All these things that annoy people will continue to annoy, because this is what the people who make these games are being taught to do in design schools. And the people who didn't go to these entertainment design mills emulate the people who did. For one, they teach a hack brand of color theory where everything is based on color fields and monochrome color coding. You see it in recent films, with their one tone blue nights or green Matrix tint, and you see it in games. It's shorthand, no nuance. Plus, it's easier to color harmonize when you're only operating with one or two ranges of hues.
As far as play design, I think we can agree that ideas of Player Empowerment rules the day. Enemies don't attack while you're doing executions in D44M, just like aliens don't shoot you from the shadows in NuXCom. The computer can't get over on the player, can't have a trick up it's sleeve that catches the player out, can't exploit careless timing or positioning. They're going to give you a bunch of toys in Mankind Divided and XCom 2, and it doesn't seem that the enemy has much in the way of counter advantages. You want the player to be able to unleash the arsenal on peons every now and then, but there also has to be a continuous supply of obstacles weaved between those moments where they have something you don't have or a better version of what you have. Not just the bosses, either. I mean, you need that if you're not just making a game for idiot scrubs.
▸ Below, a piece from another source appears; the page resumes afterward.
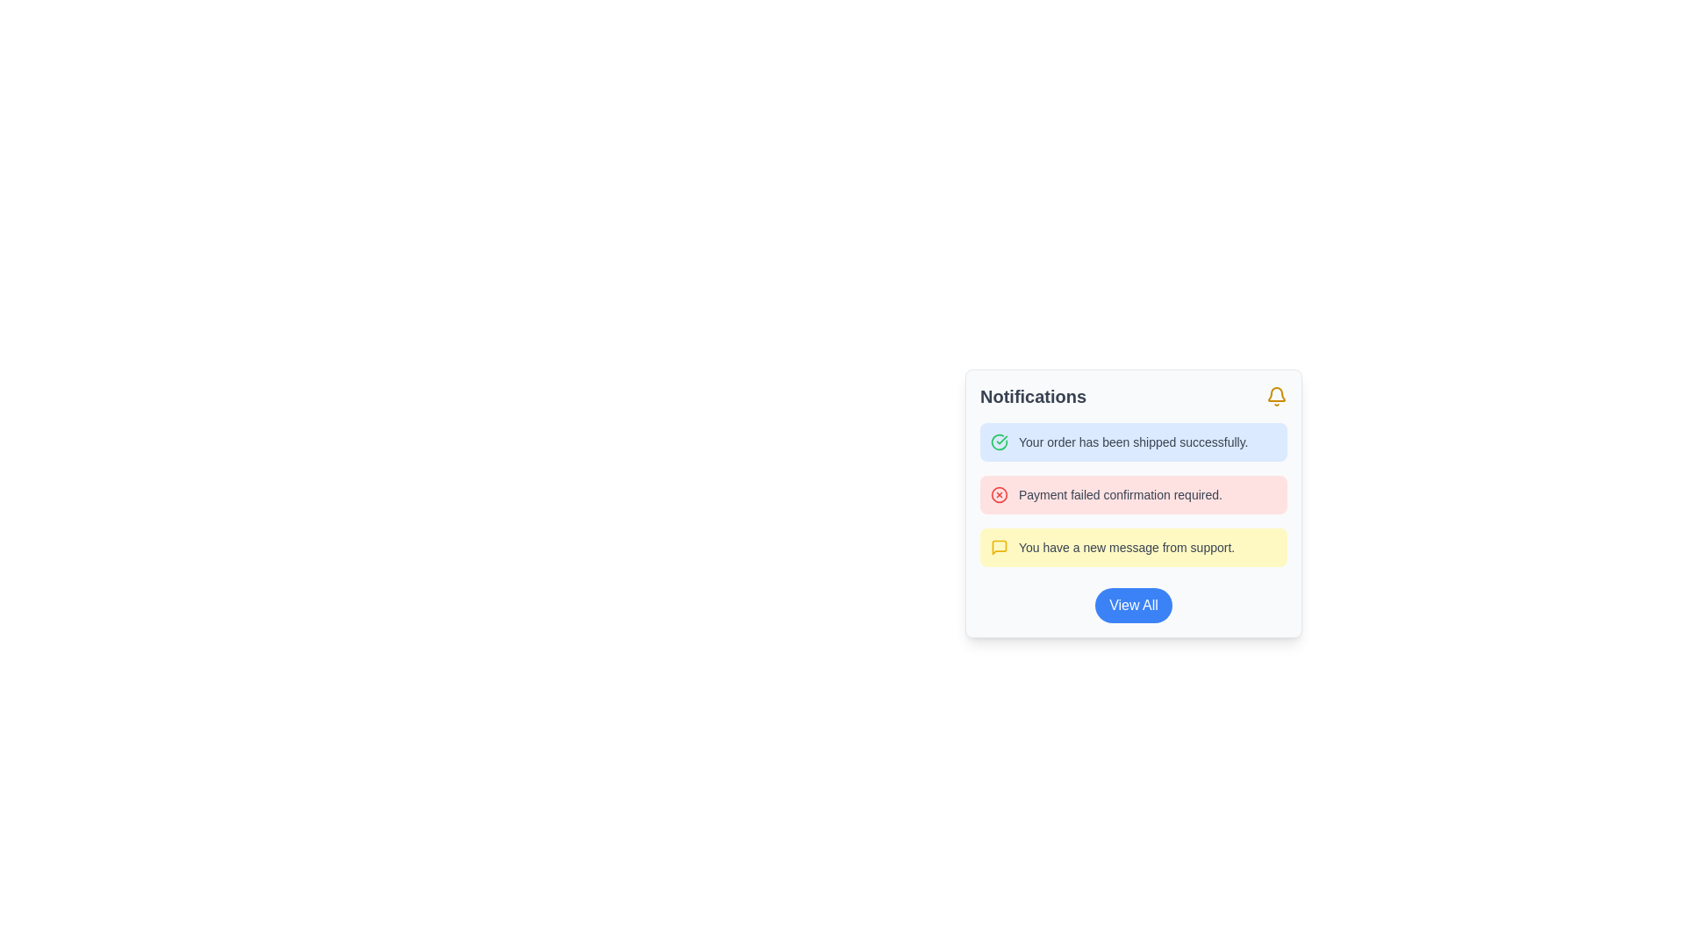 The width and height of the screenshot is (1685, 948). What do you see at coordinates (1133, 442) in the screenshot?
I see `the notification text label indicating that the user's order has been shipped successfully, which is located in a highlighted notification card at the top of the notification list` at bounding box center [1133, 442].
Nothing wrong with having faceroll games on the market, but that's what new IPs are for. But don't take Monopoly and turn it into Candyland.
Enemies not attacking while doing a cinematic takedown isn't about player empowerment, it's about dev ego. They need to show off their cinematic takedowns.
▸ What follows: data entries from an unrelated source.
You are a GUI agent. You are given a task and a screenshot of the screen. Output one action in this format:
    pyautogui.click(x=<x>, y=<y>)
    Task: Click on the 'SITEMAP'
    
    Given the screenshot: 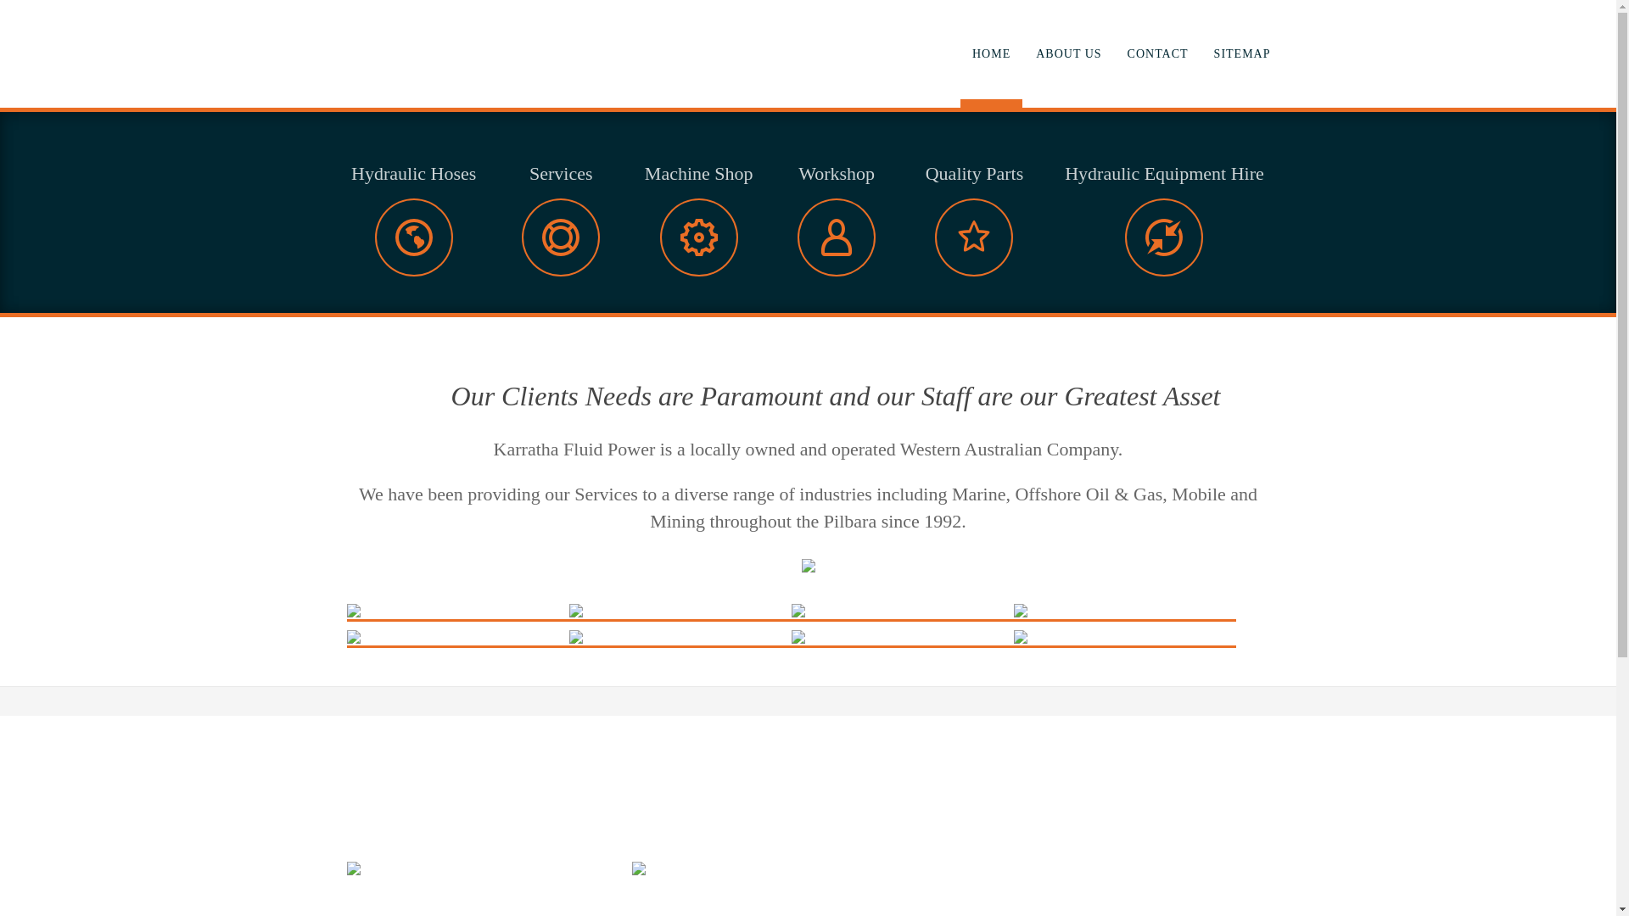 What is the action you would take?
    pyautogui.click(x=1242, y=53)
If you could be attacked while doing one, you never would because it would be a silly bad decision to. So to make it a viable move, you have to be invulnerable while doing it.
It's not about player empowerment because that would mean actually giving players *power* to do something instead of sitting there watching the cinematic.
Who knows what reasoning they attempt to use to justify shitty game design. Probably that it is simpler to make the AI stand there/have the player be invincible rather than having the player able to be interrupted (and thus have interrupt animations for the player and AI you're grabbing, as well as the programming of it all).
Dishonored, as lackluster as it was when it comes to Immersive sims, is a notable game for its takedowns. You weren't invincible when performing one (IIRC) and the conditions to execute a takedown weren't entirely retarded.
Laughable. Like saying FO1 is a hybrid turn-based shooter/exploration game with heavy RPG elements. Deus Ex qualifies as an RPG as much as Fallout does. They share a lot in common even. There's next to nothing about Fallout that makes it more "pure", except more traditional PnP-inspired stat systems and taking turns to roll the die.